Journal 2 - Haunted Houses Part 1
One of the earliest Halloween memories I have as a child was visiting a haunted house around the age of 4. It was night time on a crisp October day in Michigan. The leaves were at the perfect time of “in-between” – in between casting the deepest of orange, yellow, and red hues, dangling on the waves of breezes that summoned grey clouds and howling blackness, and their last days dancing upon those same wicked winds through the airs of energy and danger, dried and prickly from dying during the greatest of their days. The perfect time of fall when there are the most moving of pictures before your eyes while at the same time you step on the victims of lost and forgotten art movements.
I could hear the screams of both teenage girl attendees and of hidden monsters that lurked behind the ominous ticket booth. The old house was purposefully transformed each autumn to attract guest for 6 weekends in a row, then left to recover for the rest of the year from the terrors that filled its halls and rooms in such quick fashion. Houses are no different from humans, as we too resonate for decades after fast-acting violence enters our vacant spaces and a few brutal words vibrate within our empty ear canals for split seconds. I often wonder these days of why overt kindness does not linger within for as long. Remembering those who have reached out their hands in time of trouble and need is a forced action, an action that requires the memory bearer to push and clear the neural pathway between neurons of fondness like a salt truck in the middle of a Michigan winter. Yet on the other hand, to remember the times of violence, force, and brutality only requires an opening of the eyes or a brush with familiar color and space.

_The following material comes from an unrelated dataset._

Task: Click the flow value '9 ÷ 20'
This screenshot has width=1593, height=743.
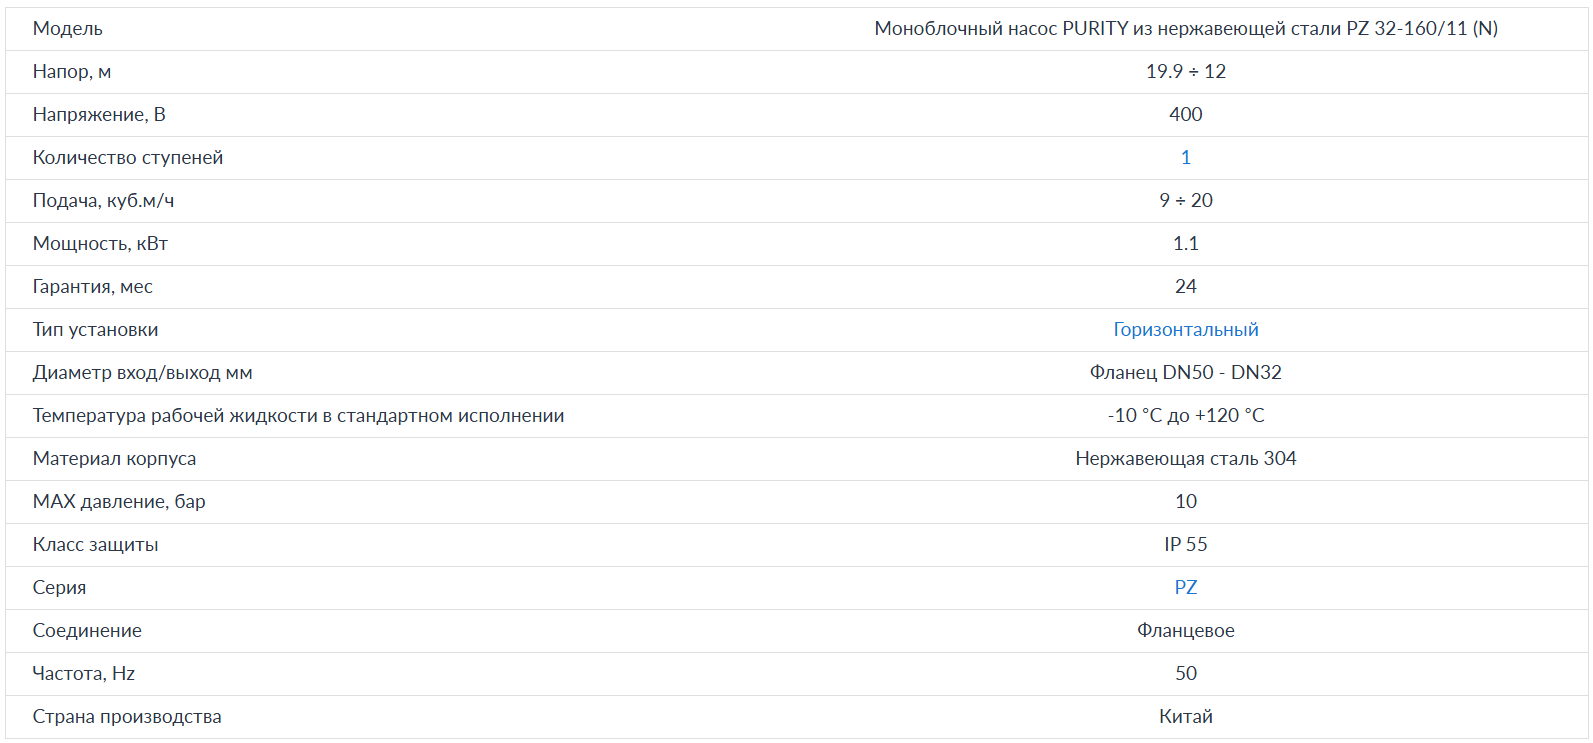Action: click(1185, 201)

And the color and space of this haunted house was too much for my young mind and heart to take. Waiting in line with my older cousin and my father, I could read their faces as they glanced down at me to see if I would move forward with this ominous endeavor or turn and run. I went with the latter choice, though with finesse. Gazing upward, I just shook my head “No”, too outnumbered by the echoes of screams to even try to say the actual word. As my father turned back onto the road to head to the safety of home, I remember looking out the back window, feeling as though I had said “No” when it probably wasn’t going to be that bad. I felt as though I had given up on my passion and calling for the first time, which I indeed recall as my premiere denial of my being and identity. It would not be the last, despite my cousin whispering to me, “You will get it next time.” In fact, I know now that if I would have shook my head the opposite direction, it would have been the shining moment that would have not only started me on the road earlier to my infatuation with the glorious holiday, but would have also given me further confidence in who I truly was as a writer, a poet, an artist, a radio station manager dedicated to the macabre, and a real-life monster that would soon make the echoes of screams ring through dead air by my own actions. So, it seems I would eventually “get it”, right O’ all-knowing reader? “You will get it next time,” and the Demon smiles.
Goodnight to all of you, no matter where you are!